Premier urged the FTC to launch a formal investigation of PBMs, citing “serious concerns that a lack of transparency and oversight of PBM practices has resulted in several negative consequences for patients and stifled competition.”
“Rather than supporting 340B hospitals and their patients, PBMs have engaged in a number of harmful tactics to reduce the scope and benefits of the program,” AHA told the FTC.
AHA cited PBMs’ practice of forcing 340B hospitals to accept unfair contract terms such as lower reimbursement rates than those offered to other hospitals in order to join the PBM’s network.

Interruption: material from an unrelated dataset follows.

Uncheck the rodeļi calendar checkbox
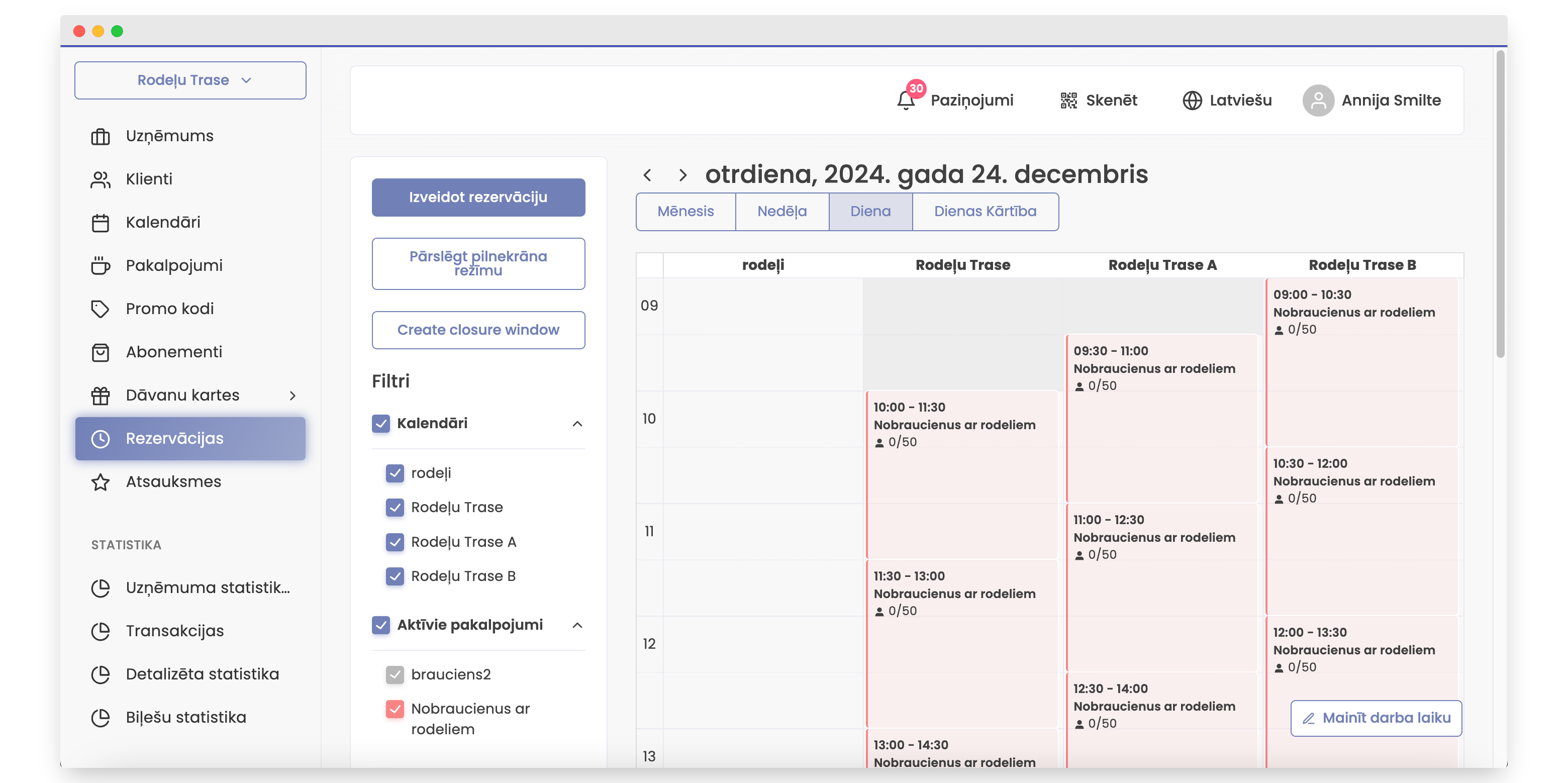Screen dimensions: 1568x783 (395, 473)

“While some states have explicitly prohibited 340B discriminatory pricing by PBMs, this practice as well as their other harmful policies remain prevalent in many parts of the country and continue to enrich PBMs at the expense of 340B hospitals,” the AHA said.
Maryland last week became the latest state to pass legislation prohibiting PBM discrimination against 340B covered entities, joining 20 other states in adopting such laws since 2019.

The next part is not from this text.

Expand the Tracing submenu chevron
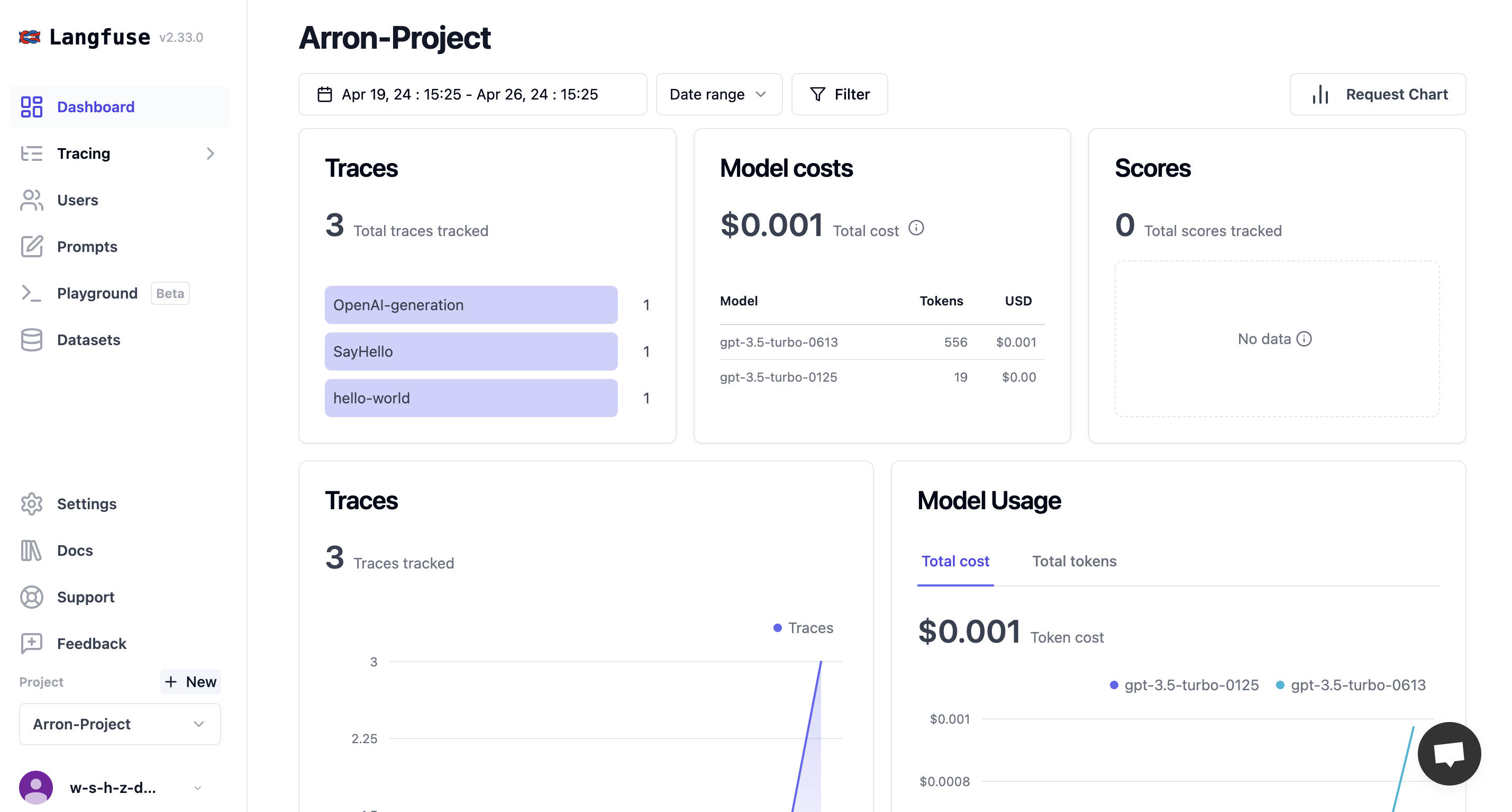Viewport: 1512px width, 812px height. click(x=210, y=154)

The AHA also blasted PBM “white bagging” and “brown bagging” policies that keep patients from using hospitals’ own or contracted pharmacies. “We believe one of the most significant challenges patients and providers face as it relates to PBMs is the steering of patients to third-party specialty pharmacies to acquire medication necessary for clinician-administered treatments,” AHA said.
Other Groups’ Comments
Others that wrote to the FTC raised additional criticisms of PBMs’ 340B-related policies.
340B Health noted PBMs’ differing treatment of 340B providers by “imposing burdensome 340B claim identification requirements … Several large PBMs require providers and pharmacies to identify use of 340B discounted drugs when submitting a claim for reimbursement, which is significantly challenging and, in some cases, impossible to do.” 340B Health noted that point-of-sale claim identification can be especially difficult for contract pharmacies.
NRHA said PBMs’ direct or indirect remuneration fees can make it harder for rural hospitals to operate. “PBMs are hitting pharmacies with extremely high claw backs, like a surprise bill, that force pharmacies to provide drugs below cost, and jeopardize their solvency,” the association said.
“PBMs and their affiliated insurers leverage their market position to selectively underpay safety-net providers that participate in the 340B drug pricing program,” ASHP told the commission. “The 340B program was created to provide resources to hospitals and health systems serving the most vulnerable populations. Yet PBMs and insurers capture these resources by using their market power to extract targeted price concessions specifically from providers participating in the 340B program. As a result, funding that Congress intended as a support for providers is siphoned off by PBMs, damaging patient access to programs and services that are supported by 340B savings.”